有部分参数和 vime 的资源调度相关，会由 vime 自行配置，例如：

- `--tensor-parallel-size` 在 vime 中会使用 `--rollout-num-gpus-per-engine`
- `--model` 在 vime 中会使用 `--hf-checkpoint`

vLLM 参数引入 vime 的方式可以参考 [vime/backends/vllm_utils/arguments.py](https://github.com/vllm-project/vime/blob/main/vime/backends/vllm_utils/arguments.py)。

### router 使用方法

vime 会用 [vllm-router](https://github.com/vllm-project/router) 来管理训练过程中的 vLLM 引擎。可以通过 `--vllm-router-ip` 与 `--vllm-router-port` 来配置 router 的地址。如果不进行配置，则会在集群中默认启动一个 router。

所有的 vLLM 引擎在启动后会注册到 router。在实际进行数据生成的时候，只需要向 router 发送 http 请求，router 会进行 load balancing 操作，将请求转发给引擎。

当通过 `--vllm-router-ip` 与 `--vllm-router-port` 来配置传入一个外部的 router，此时 vime 不再会在内部启动一个 router，而是会把所有的引擎都注册在这个外部 router 上。这时可以利用这个外部的 router 地址来实现更复杂的数据生成流程。

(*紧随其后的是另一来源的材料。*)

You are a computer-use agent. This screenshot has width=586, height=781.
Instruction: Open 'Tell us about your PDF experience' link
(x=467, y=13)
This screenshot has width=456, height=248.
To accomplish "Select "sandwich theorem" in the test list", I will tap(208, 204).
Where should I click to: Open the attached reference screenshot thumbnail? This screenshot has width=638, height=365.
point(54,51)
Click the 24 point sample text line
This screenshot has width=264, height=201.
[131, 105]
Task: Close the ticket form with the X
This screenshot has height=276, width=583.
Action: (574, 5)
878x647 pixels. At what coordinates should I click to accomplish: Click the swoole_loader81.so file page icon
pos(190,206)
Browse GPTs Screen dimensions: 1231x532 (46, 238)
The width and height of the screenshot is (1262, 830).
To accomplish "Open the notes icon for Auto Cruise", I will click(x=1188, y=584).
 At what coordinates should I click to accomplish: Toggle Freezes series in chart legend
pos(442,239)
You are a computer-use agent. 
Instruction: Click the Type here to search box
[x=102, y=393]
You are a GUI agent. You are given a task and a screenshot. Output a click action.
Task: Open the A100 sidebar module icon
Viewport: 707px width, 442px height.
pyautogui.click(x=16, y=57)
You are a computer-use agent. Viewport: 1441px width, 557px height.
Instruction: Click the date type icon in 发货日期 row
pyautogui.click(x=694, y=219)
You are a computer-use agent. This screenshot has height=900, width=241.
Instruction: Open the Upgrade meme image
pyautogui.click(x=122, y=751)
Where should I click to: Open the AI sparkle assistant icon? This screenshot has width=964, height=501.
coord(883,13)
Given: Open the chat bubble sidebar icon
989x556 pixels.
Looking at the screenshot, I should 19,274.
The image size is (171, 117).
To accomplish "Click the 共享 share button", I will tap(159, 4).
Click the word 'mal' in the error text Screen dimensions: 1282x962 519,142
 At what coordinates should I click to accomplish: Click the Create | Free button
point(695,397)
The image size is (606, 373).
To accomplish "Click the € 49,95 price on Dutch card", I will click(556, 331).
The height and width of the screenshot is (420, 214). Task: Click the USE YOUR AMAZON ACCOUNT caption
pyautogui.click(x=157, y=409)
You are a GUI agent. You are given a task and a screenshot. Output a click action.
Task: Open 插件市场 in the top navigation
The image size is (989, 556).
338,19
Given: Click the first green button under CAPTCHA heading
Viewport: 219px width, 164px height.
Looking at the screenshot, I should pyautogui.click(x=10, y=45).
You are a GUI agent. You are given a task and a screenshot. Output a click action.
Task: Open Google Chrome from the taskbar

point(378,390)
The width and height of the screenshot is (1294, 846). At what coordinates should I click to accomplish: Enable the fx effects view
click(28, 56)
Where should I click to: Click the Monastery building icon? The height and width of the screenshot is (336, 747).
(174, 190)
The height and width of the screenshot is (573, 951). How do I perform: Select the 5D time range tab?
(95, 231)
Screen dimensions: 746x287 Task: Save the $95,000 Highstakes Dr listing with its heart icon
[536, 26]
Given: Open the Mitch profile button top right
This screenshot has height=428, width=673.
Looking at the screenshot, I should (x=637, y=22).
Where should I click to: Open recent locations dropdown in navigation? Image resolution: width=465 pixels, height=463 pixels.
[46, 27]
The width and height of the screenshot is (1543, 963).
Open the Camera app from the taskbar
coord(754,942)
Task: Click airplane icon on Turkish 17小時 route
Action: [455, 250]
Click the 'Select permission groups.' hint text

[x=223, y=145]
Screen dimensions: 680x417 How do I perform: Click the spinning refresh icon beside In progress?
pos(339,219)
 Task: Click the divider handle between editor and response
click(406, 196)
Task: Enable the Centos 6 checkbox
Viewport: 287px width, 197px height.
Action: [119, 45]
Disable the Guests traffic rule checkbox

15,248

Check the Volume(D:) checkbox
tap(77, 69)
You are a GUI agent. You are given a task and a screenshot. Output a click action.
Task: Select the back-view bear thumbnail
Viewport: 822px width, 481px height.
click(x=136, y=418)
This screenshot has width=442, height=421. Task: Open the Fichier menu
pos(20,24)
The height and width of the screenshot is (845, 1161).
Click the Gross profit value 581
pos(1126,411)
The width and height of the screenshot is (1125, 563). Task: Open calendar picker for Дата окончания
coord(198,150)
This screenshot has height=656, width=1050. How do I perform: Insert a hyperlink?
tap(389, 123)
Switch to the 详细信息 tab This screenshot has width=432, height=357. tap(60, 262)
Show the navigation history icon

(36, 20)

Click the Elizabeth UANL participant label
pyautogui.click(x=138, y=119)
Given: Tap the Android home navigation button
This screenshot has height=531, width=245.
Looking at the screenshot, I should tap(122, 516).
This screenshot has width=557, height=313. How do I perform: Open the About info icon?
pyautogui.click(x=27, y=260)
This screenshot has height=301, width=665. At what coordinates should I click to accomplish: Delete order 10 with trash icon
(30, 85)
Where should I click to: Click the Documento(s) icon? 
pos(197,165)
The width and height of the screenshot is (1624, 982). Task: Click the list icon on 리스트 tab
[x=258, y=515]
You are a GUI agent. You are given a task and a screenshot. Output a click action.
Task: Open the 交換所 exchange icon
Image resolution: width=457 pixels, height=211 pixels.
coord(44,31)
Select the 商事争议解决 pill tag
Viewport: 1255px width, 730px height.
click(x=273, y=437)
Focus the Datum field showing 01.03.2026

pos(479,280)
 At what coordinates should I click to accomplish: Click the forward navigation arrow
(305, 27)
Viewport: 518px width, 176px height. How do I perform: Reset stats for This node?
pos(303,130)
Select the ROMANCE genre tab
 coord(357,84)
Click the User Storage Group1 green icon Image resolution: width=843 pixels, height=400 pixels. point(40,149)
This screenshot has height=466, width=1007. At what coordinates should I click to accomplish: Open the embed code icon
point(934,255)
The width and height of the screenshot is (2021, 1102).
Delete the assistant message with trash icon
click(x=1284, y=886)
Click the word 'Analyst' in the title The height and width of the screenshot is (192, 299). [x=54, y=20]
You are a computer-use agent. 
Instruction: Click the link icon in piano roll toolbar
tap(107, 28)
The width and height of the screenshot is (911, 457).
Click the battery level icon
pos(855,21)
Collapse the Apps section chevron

注意 router 是支持 openai compatible api 的。

### 高级引擎配置（--vllm-config）

对于高级部署场景，可以使用 `--vllm-config` 指定一个 YAML 文件，来配置服务器组、多模型部署以及选择性权重更新。

**多模型部署**允许同时服务多个模型（例如一个接收权重更新的 actor 模型和一个冻结的 reference/reward 模型）：

```yaml
vllm:
  - name: actor
    update_weights: true          # 接收训练的权重更新（默认）
    server_groups:
      - worker_type: regular
        num_gpus: 8
        num_gpus_per_engine: 4
  - name: ref
    model_path: /path/to/ref_model
    update_weights: false          # 冻结，不更新权重
    server_groups:
      - worker_type: regular
        num_gpus: 4
        num_gpus_per_engine: 2
```

每个模型都有自己独立的 router。每个模型的 router 信息可通过 `args.vllm_model_routers`（一个将模型名映射到 `(ip, port)` 元组的字典）访问。自定义 rollout 函数可以使用 `vime.rollout.vllm_rollout` 中的 `get_model_url(args, "ref")` 来将请求路由到指定模型。

**服务器组功能：**
- `worker_type`：`regular`、`prefill`、`decode` 或 `placeholder`（预留 GPU 位置但不创建引擎）
- `overrides`：vLLM `EngineArgs` 字段覆盖字典，会叠加在 `--vllm-*` CLI 参数之上
- `num_gpus_per_engine`：每组的 TP 大小覆盖

## megatron 使用方法

vime 通过复用 `megatron.training` 目录下的常规函数，如 `parse_args`， `save_checkpoint`，`load_checkpoint`，从而实现对不同版本以及轻度魔改的 megatron 的支持。所以在使用时，需要保证 `PYTHONPATH` 中能访问到 megatron，例如在运行时加入 `export PYTHONPATH=/root/Megatron-LM`。

### 参数配置

vime 通过直接引入 `from megatron.training.arguments import parse_args` 引入了当前环境中 megatron 的所有参数。如果当前使用的 megatron 有在 `parse_args` 之外的参数，可以通过像 [train.py](https://github.com/vllm-project/vime/blob/main/train.py) 中传入参数来进行配置，例如：

```python
if __name__ == "__main__":
    try:
        from pretrain_gpt import extra_args_provider
    except:
        extra_args_provider = None
    args = parse_args(extra_args_provider)
    train(args)
```

### 自定义参数

在一些定制版 megatron 的实现中，需要在初始化，或者训练步的前后进行特殊的操作。目前我们加入如下的插件：

- `--custom-megatron-init-path`：会增加一些 init 的调用；
- `--custom-megatron-before-log-prob-hook-path`：会在计算 log prob 之前调用；
- `--custom-megatron-before-train-step-hook-path`：会在每个训练步之前调用。可以考虑用这种方式混入特殊的训练 loss 之类的。